Over its four decades of existence, Stjwetla has become the largest of the many Alexandra shack settlements, all of which have developed around water sources. Its banquet of built form hews so close to the bends of the Jukskei that, in places, it is difficult to distinguish between river and settlement, or to say whether one has grown from the other or birthed it. Plastic bags drifting lazily are the only sign of the currents masked by the river’s unfriendly olive-grey surface.

‘God will know’

On Alexandra’s far periphery, Stjwetla is geographically and economically a borderland. It is separated from opportunity by the arteries of Gauteng’s economy. Across the N3 highway in the east is the logistics hub of Linbro Park. Over the M1 highway to the west are Sandton’s glassy high-rises. And to the north, on the other side of the Gautrain, Midrand’s warehouses start.

Like all shack settlements, Stjwetla’s economy lives or dies on footfall and cash. And so, however barbaric the enforcement of Alexandra’s early lockdown —– the settlement is a stone’s throw from where Collins Khosa was killed — stay-at-home orders have long since been ignored. Under level four, Stjwetla was open for business. Its narrow alleyways heaved with the impossibility of physical distancing and its economy of spaza shops, hot-food stalls, hairdressers and hustlers was in full swing.

The settlement’s arc is now almost four decades long. And while it may soon become clearer whether it bends towards development or destruction, it appears that the City’s “de-densification” raft is being built as it sails.

Stjwetlans scoff at the idea, for instance, that land could ever be cleared for development in the settlement without immediately being reoccupied by people in need of a home. To this, Goba said only that the City would “demarcate the area with barbed wire to avoid invasions”, warning residents that “we will not accept any lawlessness, and anyone who intends invading land and incomplete and unoccupied structures will face the full might of the law”.

Many residents are also wary of the timeline of an intervention supposed to spare them from a virus already at their doorstep. Available evidence suggests that the virus will peak in different provinces at different times, with Gauteng’s worst months expected to be July and August. Mlungisi Mabaso, the member of the City’s mayoral committee responsible for housing, has suggested that the earliest families could be moved out of the settlement is in September. When asked why his department was pursuing an intervention whose goal — easier physical distancing — would be realised only after the virus had passed its projected peak, Goba said, “It would be premature for anyone to pre-empt when the virus pandemic will be at its peak.”

The coronavirus has brought a new gravity to Stjwetla. It remains to be seen if its downhill roll towards change will prove to be heaven-sent or another debt in the settlement’s now heavy ledger. Gladys might say, “God will know.”

* [Excerpted records]
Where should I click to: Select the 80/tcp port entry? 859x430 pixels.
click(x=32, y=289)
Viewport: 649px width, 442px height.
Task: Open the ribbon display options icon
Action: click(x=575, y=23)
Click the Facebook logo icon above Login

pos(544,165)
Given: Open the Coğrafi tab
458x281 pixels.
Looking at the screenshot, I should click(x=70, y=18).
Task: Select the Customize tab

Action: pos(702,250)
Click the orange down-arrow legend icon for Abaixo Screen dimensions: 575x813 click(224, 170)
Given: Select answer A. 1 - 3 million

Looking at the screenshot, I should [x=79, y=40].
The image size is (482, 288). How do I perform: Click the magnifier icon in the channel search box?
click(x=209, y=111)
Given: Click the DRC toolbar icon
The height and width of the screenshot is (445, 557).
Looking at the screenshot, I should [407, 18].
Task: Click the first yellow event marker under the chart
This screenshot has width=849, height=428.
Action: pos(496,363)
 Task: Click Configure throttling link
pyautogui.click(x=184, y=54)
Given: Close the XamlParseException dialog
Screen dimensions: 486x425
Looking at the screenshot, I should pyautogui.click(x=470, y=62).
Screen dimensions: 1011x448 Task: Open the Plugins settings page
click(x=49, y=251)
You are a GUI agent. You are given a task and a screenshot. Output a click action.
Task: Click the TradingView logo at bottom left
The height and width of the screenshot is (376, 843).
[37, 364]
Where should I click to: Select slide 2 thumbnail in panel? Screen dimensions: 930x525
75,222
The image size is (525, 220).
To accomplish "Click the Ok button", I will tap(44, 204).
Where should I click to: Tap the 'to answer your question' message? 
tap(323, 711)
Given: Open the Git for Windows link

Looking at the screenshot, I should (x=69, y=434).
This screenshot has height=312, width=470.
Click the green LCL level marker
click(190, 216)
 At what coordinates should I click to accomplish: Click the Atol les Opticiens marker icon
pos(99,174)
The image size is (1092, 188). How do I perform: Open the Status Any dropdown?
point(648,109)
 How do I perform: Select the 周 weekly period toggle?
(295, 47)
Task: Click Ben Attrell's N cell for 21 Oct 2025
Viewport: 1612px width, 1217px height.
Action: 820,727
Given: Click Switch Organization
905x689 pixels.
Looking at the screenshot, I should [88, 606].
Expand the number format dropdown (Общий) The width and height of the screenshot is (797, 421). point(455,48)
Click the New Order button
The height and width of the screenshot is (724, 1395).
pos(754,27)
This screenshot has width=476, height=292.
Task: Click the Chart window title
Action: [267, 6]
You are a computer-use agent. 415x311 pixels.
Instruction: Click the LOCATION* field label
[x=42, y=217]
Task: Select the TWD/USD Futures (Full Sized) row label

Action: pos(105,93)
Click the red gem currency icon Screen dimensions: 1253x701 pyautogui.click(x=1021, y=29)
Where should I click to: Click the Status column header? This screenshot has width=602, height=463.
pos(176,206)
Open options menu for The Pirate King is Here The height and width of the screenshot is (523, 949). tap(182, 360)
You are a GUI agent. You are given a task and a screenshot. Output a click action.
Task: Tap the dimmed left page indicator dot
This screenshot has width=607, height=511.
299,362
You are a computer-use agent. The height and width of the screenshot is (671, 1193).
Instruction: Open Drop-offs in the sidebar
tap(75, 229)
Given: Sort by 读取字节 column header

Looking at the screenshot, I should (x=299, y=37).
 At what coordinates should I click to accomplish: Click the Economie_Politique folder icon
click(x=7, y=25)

* [Exercise 1]
Rewrite the Stjwetla passage from "Like all shack" to "in full swing.", changing "spaza shops" to "corner shops".
* [Exercise 2]
Answer these questions from the Stjwetla passage:
(a) Which highway lies between Stjwetla and the logistics hub of Linbro Park?
(b) Which months are expected to be Gauteng's worst for the virus?
(c) According to Mlungisi Mabaso, what is the earliest month families could be moved out of the settlement?
The entries are separate material and have nothing to do with the Stjwetla passage.

* [Written solution 1]
Like all shack settlements, Stjwetla’s economy lives or dies on footfall and cash. And so, however barbaric the enforcement of Alexandra’s early lockdown —– the settlement is a stone’s throw from where Collins Khosa was killed — stay-at-home orders have long since been ignored. Under level four, Stjwetla was open for business. Its narrow alleyways heaved with the impossibility of physical distancing and its economy of corner shops, hot-food stalls, hairdressers and hustlers was in full swing.

* [Written solution 2]
(a) The N3 highway
(b) July and August
(c) September